In July of 1990, a bad headache sent him to the hospital in Maryland. Doctors there noticed a mass on the base of his brain and immediately flew him to Children's Medical Center in Washington, D.C.

From there Graves said tests revealed a rare form of brain cancer. He recounts that doctors gave him a month to live. He had surgery on July 30, 1990.

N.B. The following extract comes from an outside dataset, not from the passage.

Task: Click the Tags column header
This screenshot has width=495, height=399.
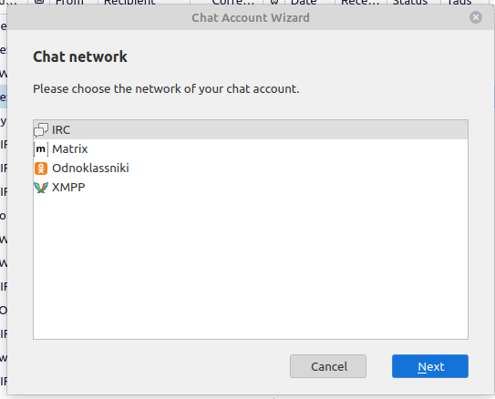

"During surgery, I had dream of bright lights, white clouds and a golden gate. I saw a man looked like my grandfather and my uncle who'd passed. I see their faces. I see the gates start to open," Graves said. "The next thing I know I'm in a room with tubes coming out of me. My neurosurgeon came in and said 'did you have a dream?' I told him what the dream was. He turned to parents and said I was clinically dead for one minute 47 seconds. They had to revive me."

He has a visible scar on the back of his neck that is a reminder of what he's been through and why he's still here.

"To show people, you think you have it hard, you think you had rough? You haven't walked a mile in my shoes or in somebody else's who had a little bit more challenging, more difficult things going on in life than you do. That's why I'm still here," Graves said

Credit: Courtesy Aaron Graves
Prince George's County baseball coach, Aaron Graves

Graves is the first African American head coach in Riverdale Baptist's 41-year history. The significance of that is not lost on him.

"I go back to the Negro Leagues and 'you can't do this, can't do that because of skin color.' Well, you give us an opportunity and we can show you, just because we have melanin in our skin doesn't make us any less of a character type person to take on a situation," Graves said "I'm happy,I'm happy I know what I have on my shoulders and I'm ready to take it on."

Many of you know Aaron 'Herkules' Graves. That's his radio name.

He worked locally at WPGC radio in the early 2000's and is now on SiriusXM's "The Heat" channel.